[Dataset entries]

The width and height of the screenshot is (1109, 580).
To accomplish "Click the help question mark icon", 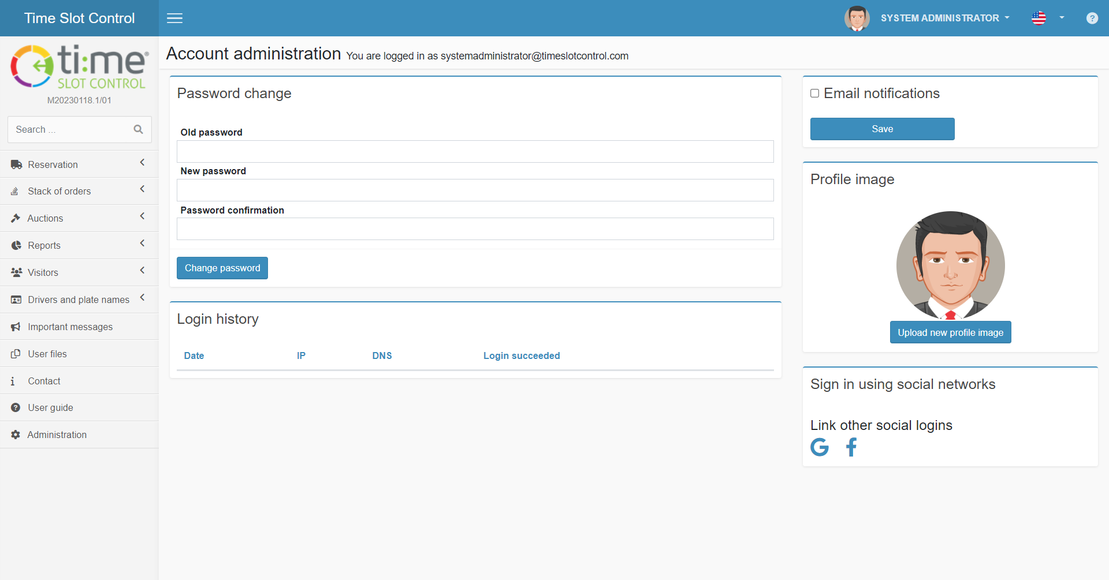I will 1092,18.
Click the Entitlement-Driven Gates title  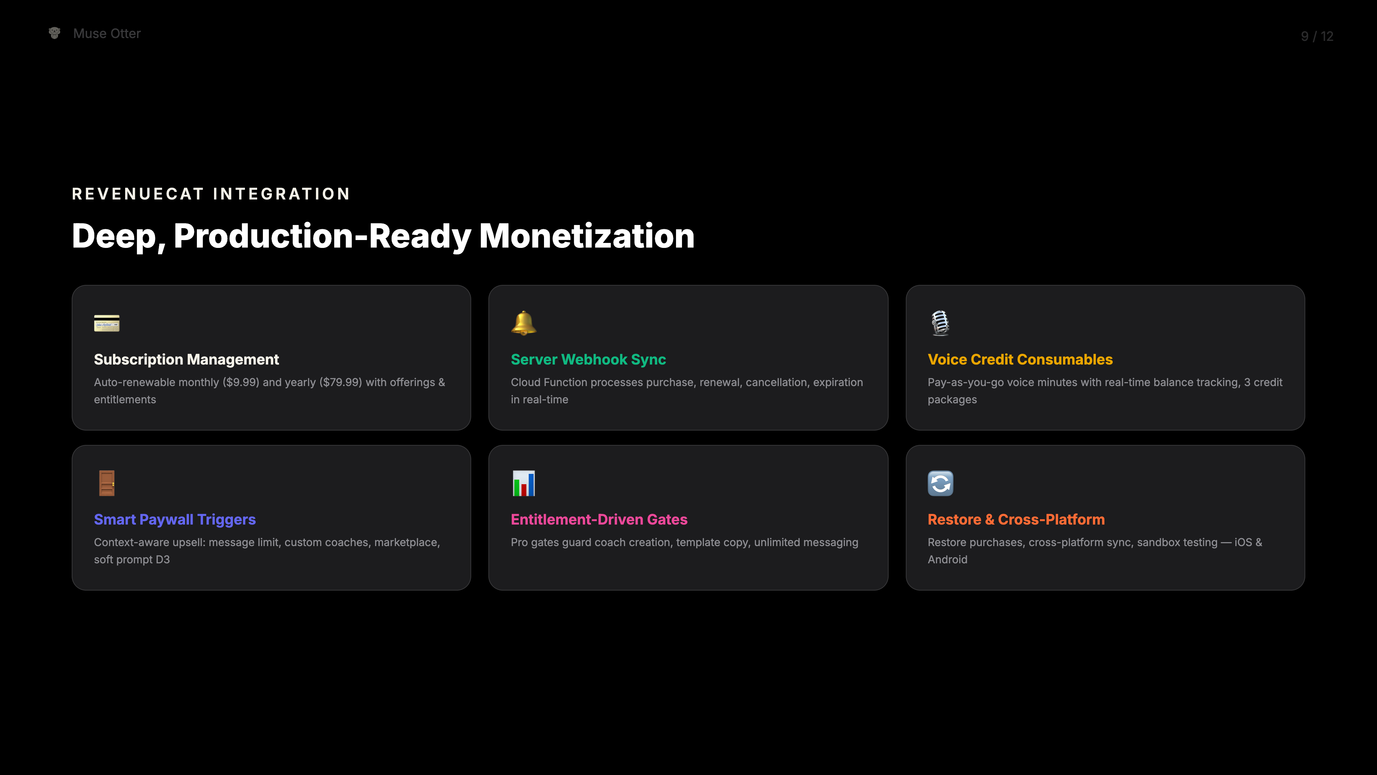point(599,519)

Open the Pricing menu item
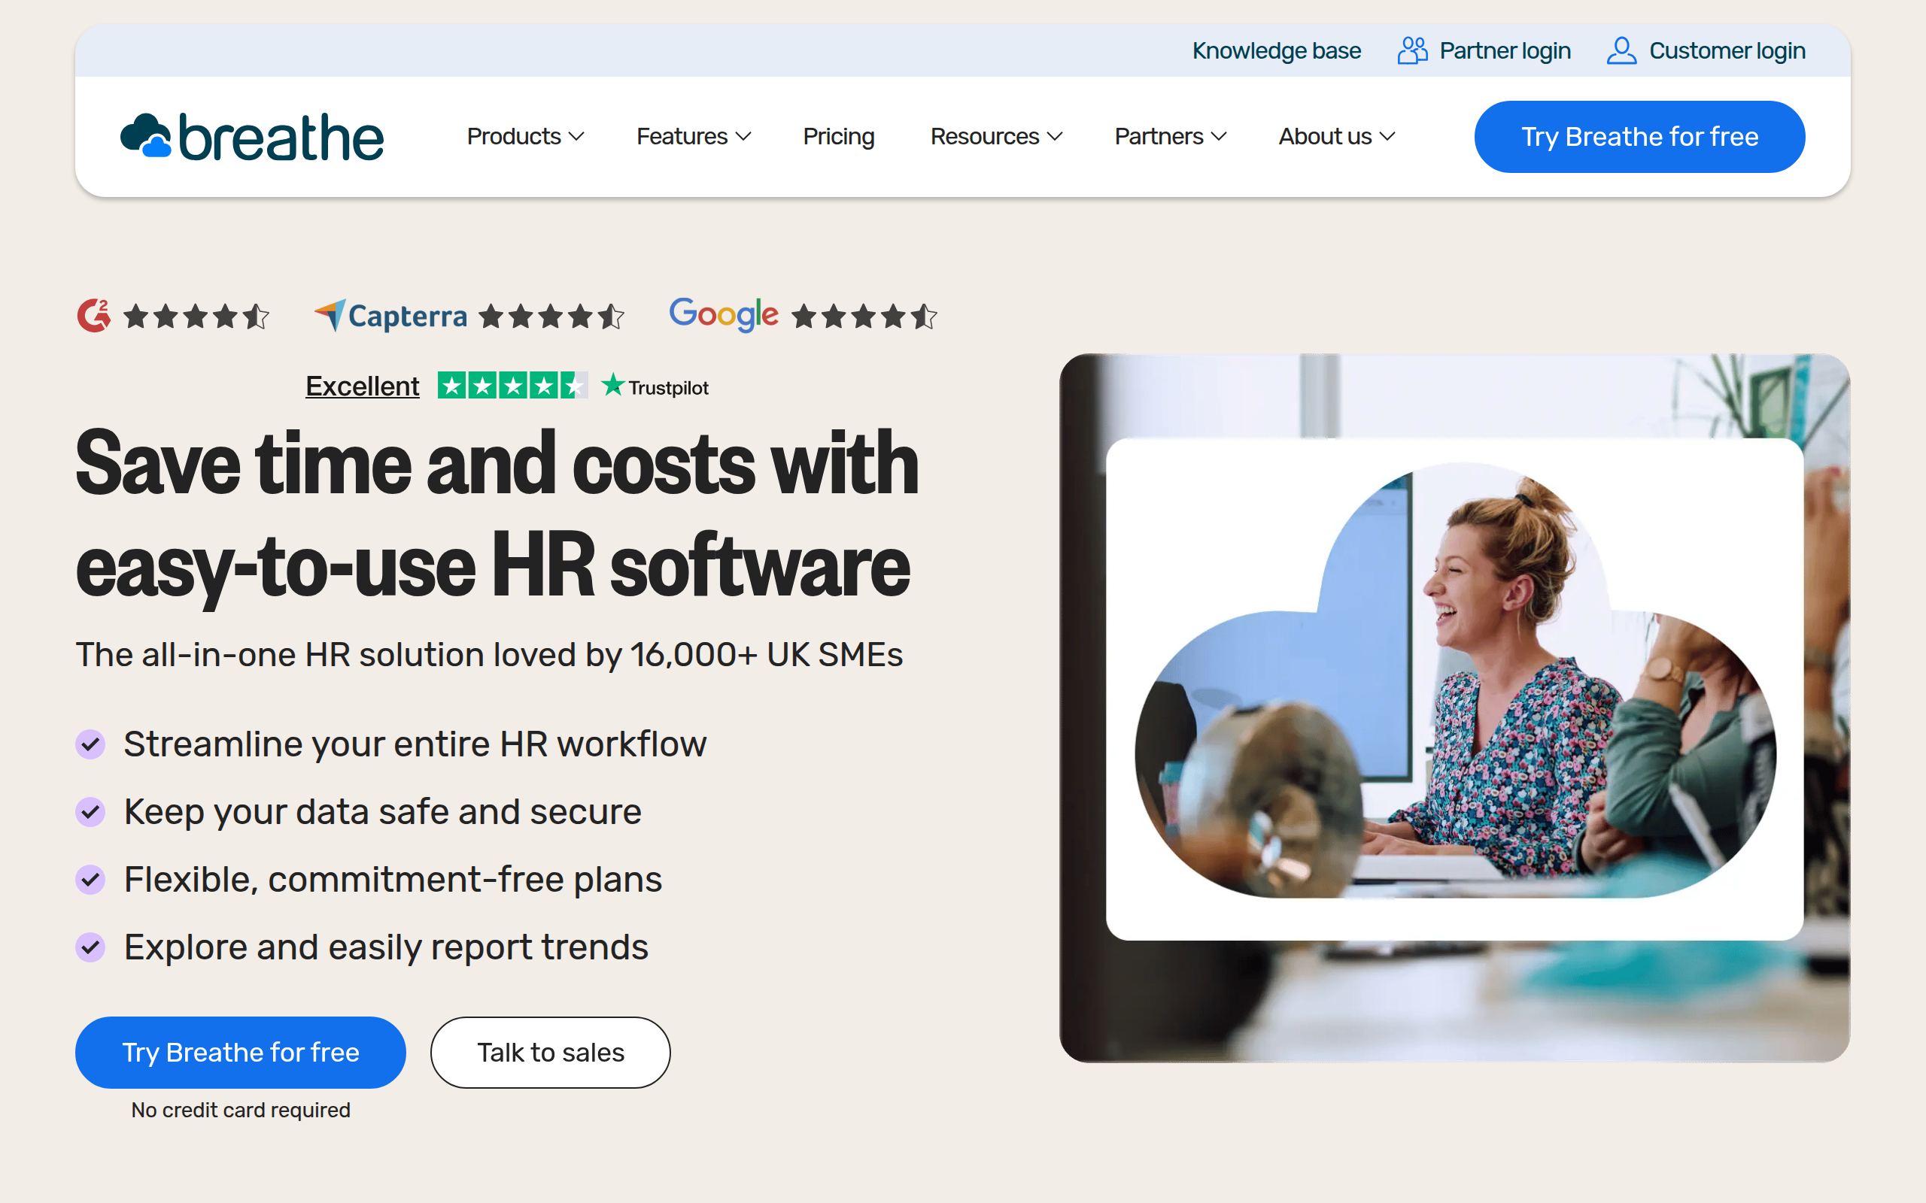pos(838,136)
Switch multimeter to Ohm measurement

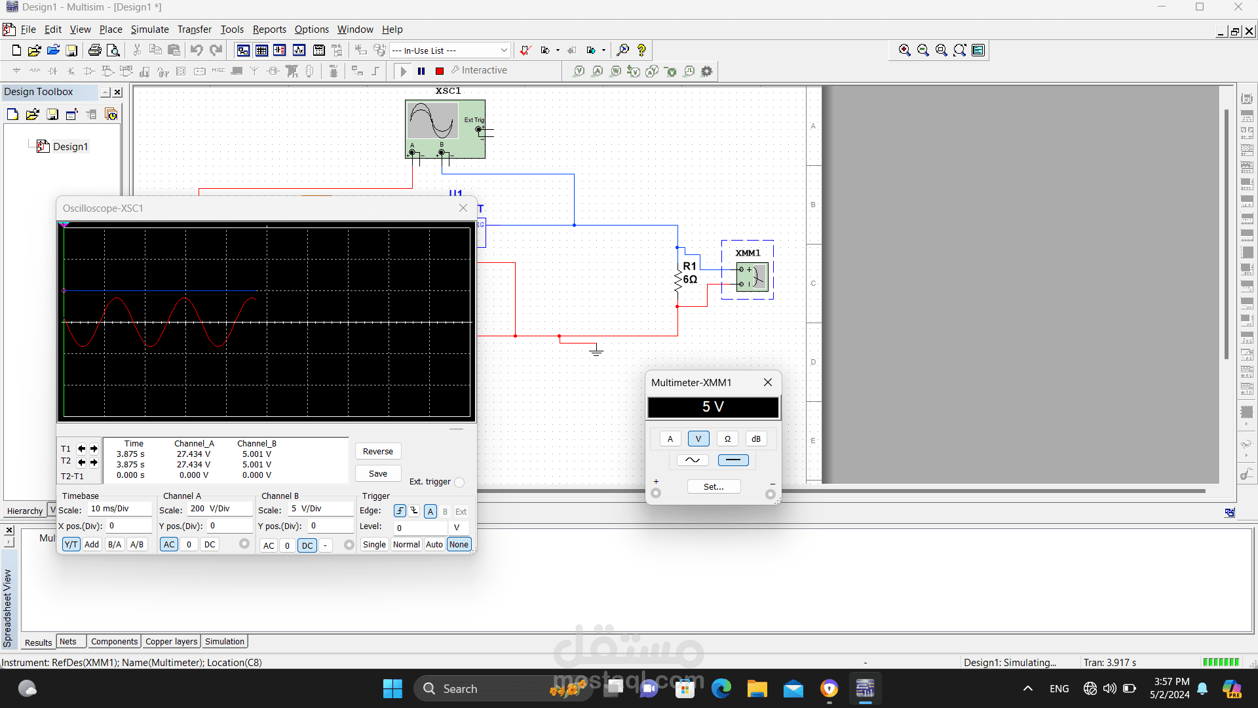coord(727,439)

**WHAT YOU ARE ASKED TO DO:** In the records above, locate the line containing "Open the Pricing menu item", then copy exactly that line and every line after it through the end, omitting pictures.

**ANSWER TO THIS EXERCISE:**
Open the Pricing menu item
pos(838,136)
Switch multimeter to Ohm measurement

coord(727,439)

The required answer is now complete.